First of all, many Christmas trees are already heavily covered with mold. When brought into the warm house, these molds release thousands of spores, said Luskin, a regent of the American College of Allergy and Immunology. "But the bigger problem is mold build-up in the tree water."

Mold spores are microscopic particles light enough to float in the atmosphere. When inhaled by a mold-sensitive person, they may cause a reaction.

"Reactions are often immediate for mold-sensitive people when walking into a house with a live tree loaded with mold," Luskin said. "The symptoms may include itchy eyes, runny nose and heavy wheezing."

How can this be prevented?
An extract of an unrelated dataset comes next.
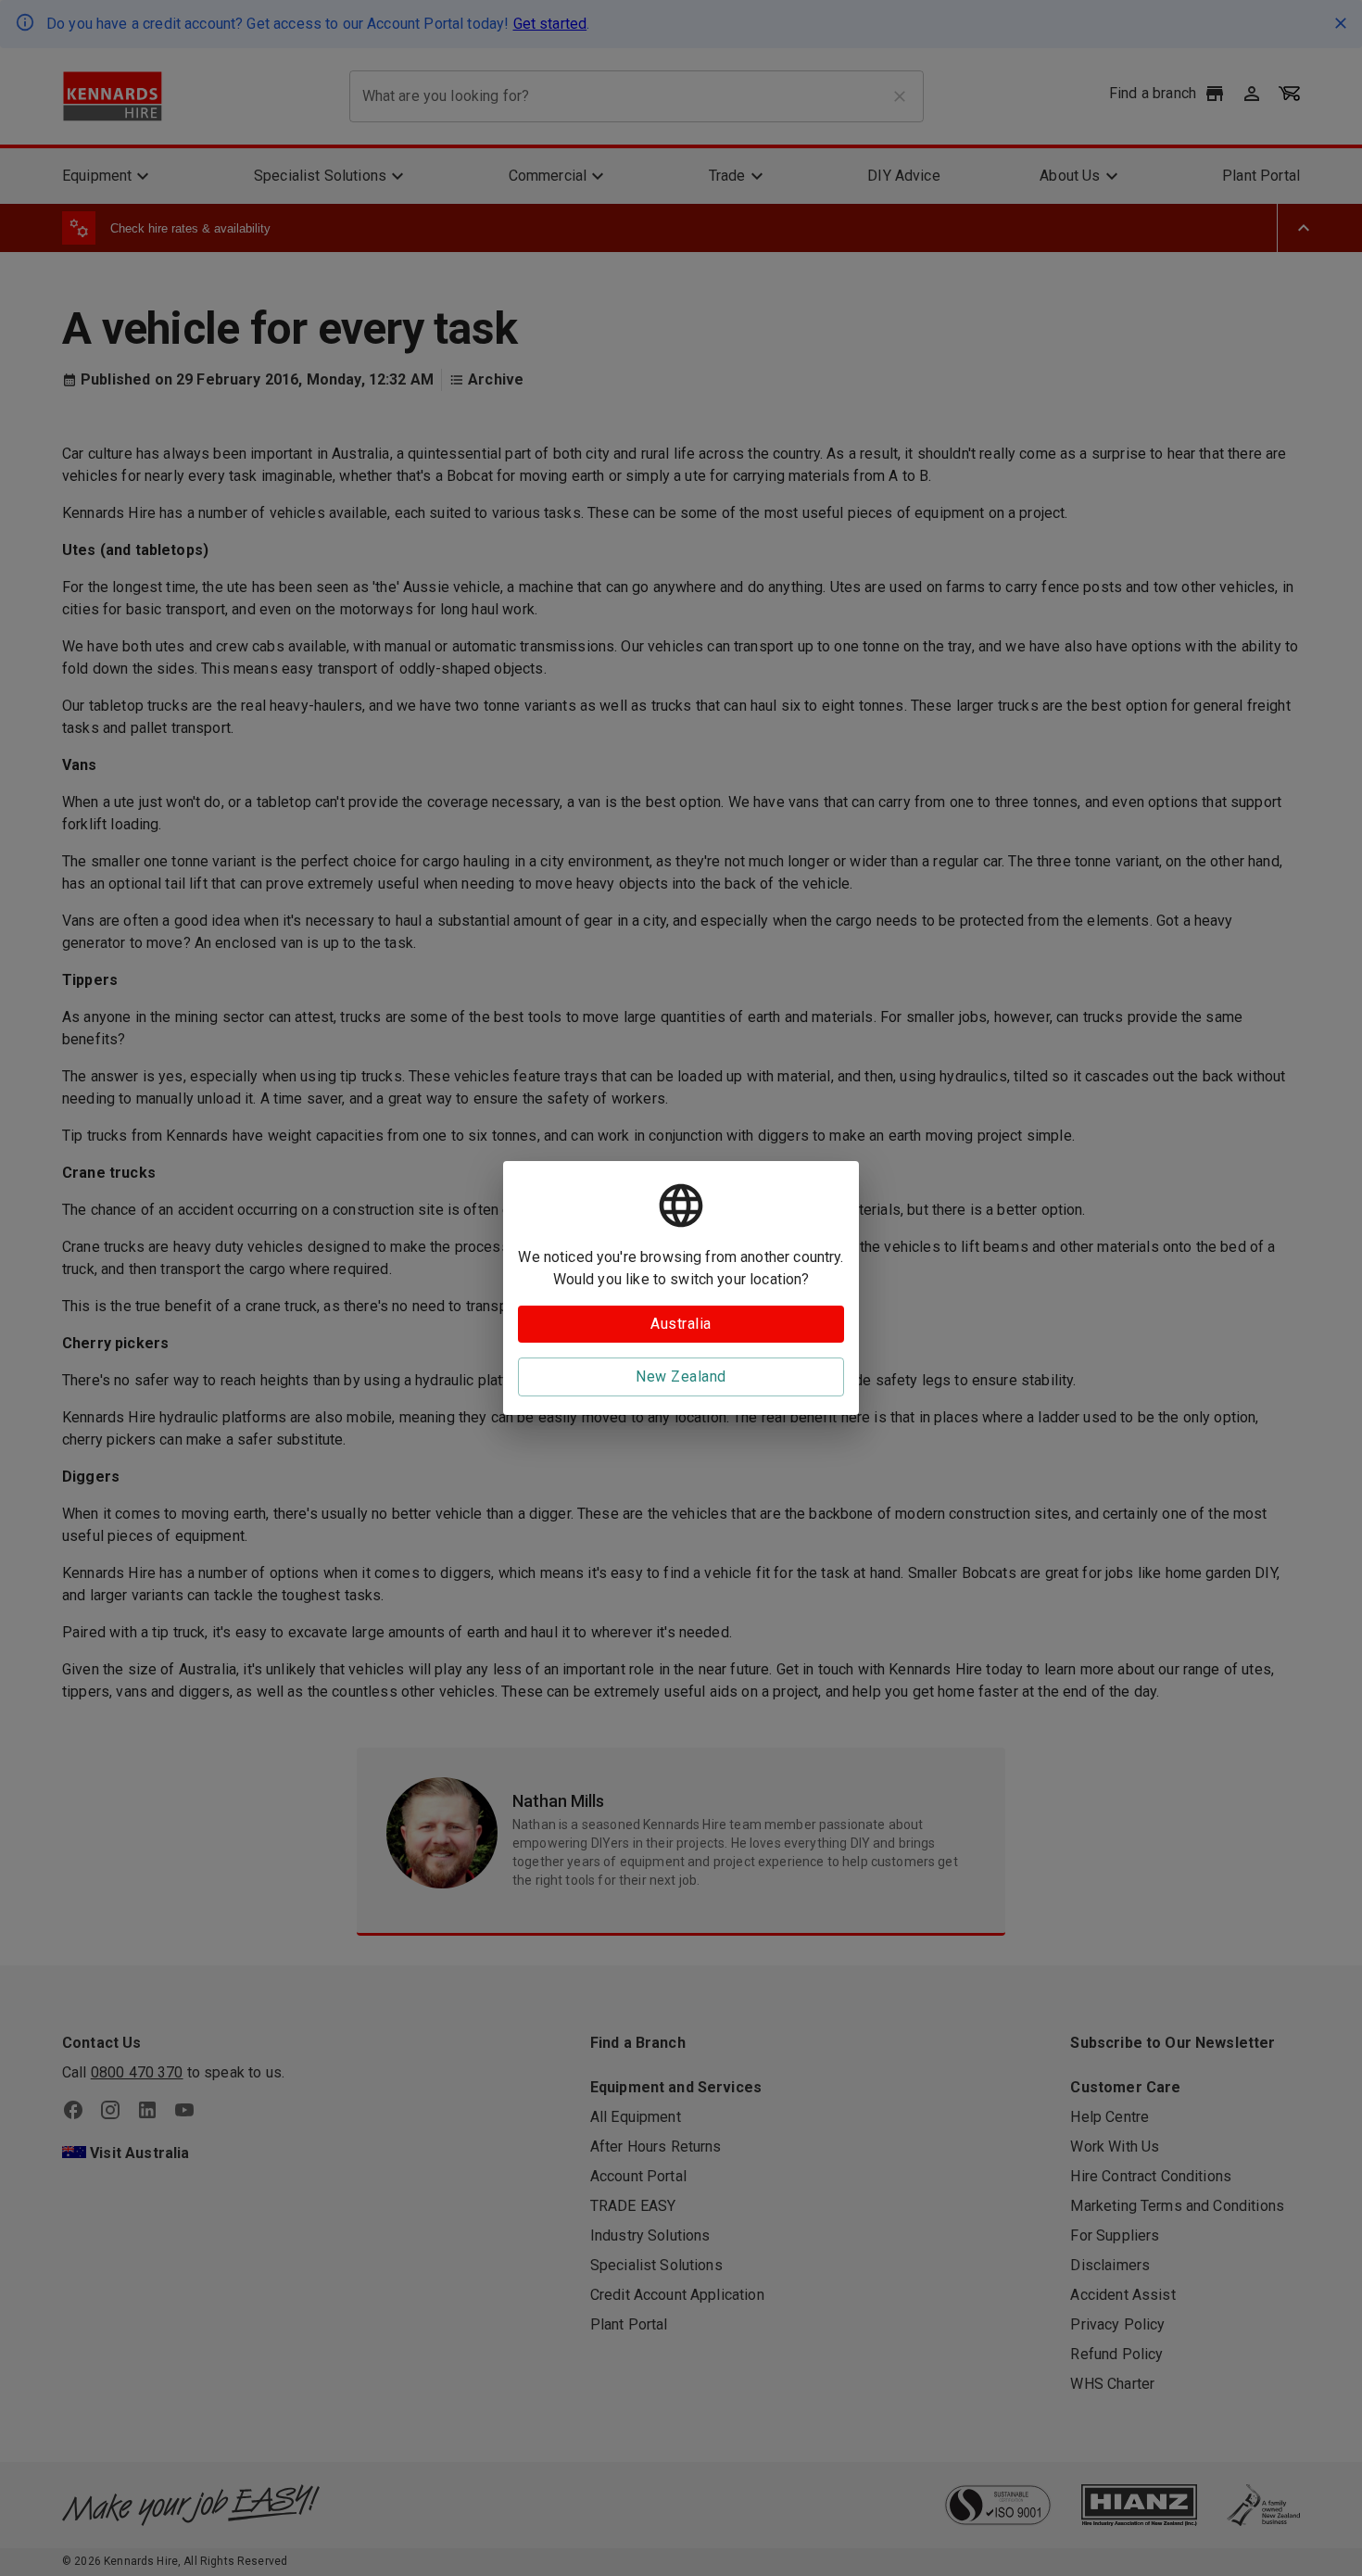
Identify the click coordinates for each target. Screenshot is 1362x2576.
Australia (680, 1323)
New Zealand (680, 1376)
Luskin recommends that mold-sensitive consumers:

* Hose down the tree and dry it off before bringing it into the house.

* Maintain a minimal amount of water in the tree stand.

* Run an air purifier in the room or place a mold inhibitor in the water.

"Only in rare instances, where an allergy sufferer is highly sensitive to mold, does a real tree need to be avoided," Luskin said.

Artificial trees solve the mold problem, but decorations and artificial trees can pose allergy problems because of the dust they gather, particularly while in storage 11 months out of the year, according to Dr. William Storms, a Colorado Springs allergist.

Storms said dust-sensitive allergy sufferers can reduce the risks of attack by following these tips:

* Take decorations outside and clean them before setting them up in the house.

* Give an artificial tree a good rinse before setting it up.

* After the holidays, clean the decorations and tree thoroughly and store them in sealed plastic bags or containers.